DO THIS: Return each of the items below verbatim, reproducing every line without any change.
Start of RECORD SET
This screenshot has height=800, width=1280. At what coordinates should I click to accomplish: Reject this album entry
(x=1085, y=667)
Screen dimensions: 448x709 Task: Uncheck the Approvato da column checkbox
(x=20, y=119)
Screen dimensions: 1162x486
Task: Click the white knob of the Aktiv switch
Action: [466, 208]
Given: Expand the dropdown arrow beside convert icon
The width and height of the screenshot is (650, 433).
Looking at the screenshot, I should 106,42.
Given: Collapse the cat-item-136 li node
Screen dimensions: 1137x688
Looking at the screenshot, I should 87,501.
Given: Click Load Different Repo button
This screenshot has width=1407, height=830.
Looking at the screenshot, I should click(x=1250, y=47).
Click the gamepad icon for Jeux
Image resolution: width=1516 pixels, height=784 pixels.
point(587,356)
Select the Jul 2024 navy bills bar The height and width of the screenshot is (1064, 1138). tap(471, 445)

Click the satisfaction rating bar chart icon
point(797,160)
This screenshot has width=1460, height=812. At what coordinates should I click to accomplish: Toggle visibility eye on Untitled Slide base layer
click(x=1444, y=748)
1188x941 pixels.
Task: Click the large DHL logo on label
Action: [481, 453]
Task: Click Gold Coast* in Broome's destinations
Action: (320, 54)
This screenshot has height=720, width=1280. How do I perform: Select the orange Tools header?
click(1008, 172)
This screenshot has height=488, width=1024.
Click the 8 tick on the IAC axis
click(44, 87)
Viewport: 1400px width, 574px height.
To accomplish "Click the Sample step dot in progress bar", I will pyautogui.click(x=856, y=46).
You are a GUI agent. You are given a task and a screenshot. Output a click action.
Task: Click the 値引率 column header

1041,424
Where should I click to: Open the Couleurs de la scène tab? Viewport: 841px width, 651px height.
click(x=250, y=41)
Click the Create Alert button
End of RECORD SET
SOLVED PROBLEM:
This screenshot has height=800, width=1280. At what coordinates should I click to accomplish: Reject this album entry
(x=1085, y=667)
Screen dimensions: 448x709 Task: Uncheck the Approvato da column checkbox
(x=20, y=119)
Screen dimensions: 1162x486
Task: Click the white knob of the Aktiv switch
Action: [466, 208]
Given: Expand the dropdown arrow beside convert icon
The width and height of the screenshot is (650, 433).
Looking at the screenshot, I should 106,42.
Given: Collapse the cat-item-136 li node
Screen dimensions: 1137x688
Looking at the screenshot, I should 87,501.
Given: Click Load Different Repo button
This screenshot has width=1407, height=830.
Looking at the screenshot, I should click(x=1250, y=47).
Click the gamepad icon for Jeux
Image resolution: width=1516 pixels, height=784 pixels.
point(587,356)
Select the Jul 2024 navy bills bar The height and width of the screenshot is (1064, 1138). tap(471, 445)

Click the satisfaction rating bar chart icon
point(797,160)
This screenshot has width=1460, height=812. At what coordinates should I click to accomplish: Toggle visibility eye on Untitled Slide base layer
click(x=1444, y=748)
1188x941 pixels.
Task: Click the large DHL logo on label
Action: [481, 453]
Task: Click Gold Coast* in Broome's destinations
Action: (320, 54)
This screenshot has height=720, width=1280. How do I perform: Select the orange Tools header?
click(1008, 172)
This screenshot has height=488, width=1024.
Click the 8 tick on the IAC axis
click(44, 87)
Viewport: 1400px width, 574px height.
To accomplish "Click the Sample step dot in progress bar", I will pyautogui.click(x=856, y=46).
You are a GUI agent. You are given a task and a screenshot. Output a click action.
Task: Click the 値引率 column header

1041,424
Where should I click to: Open the Couleurs de la scène tab? Viewport: 841px width, 651px height.
click(x=250, y=41)
Click the Create Alert button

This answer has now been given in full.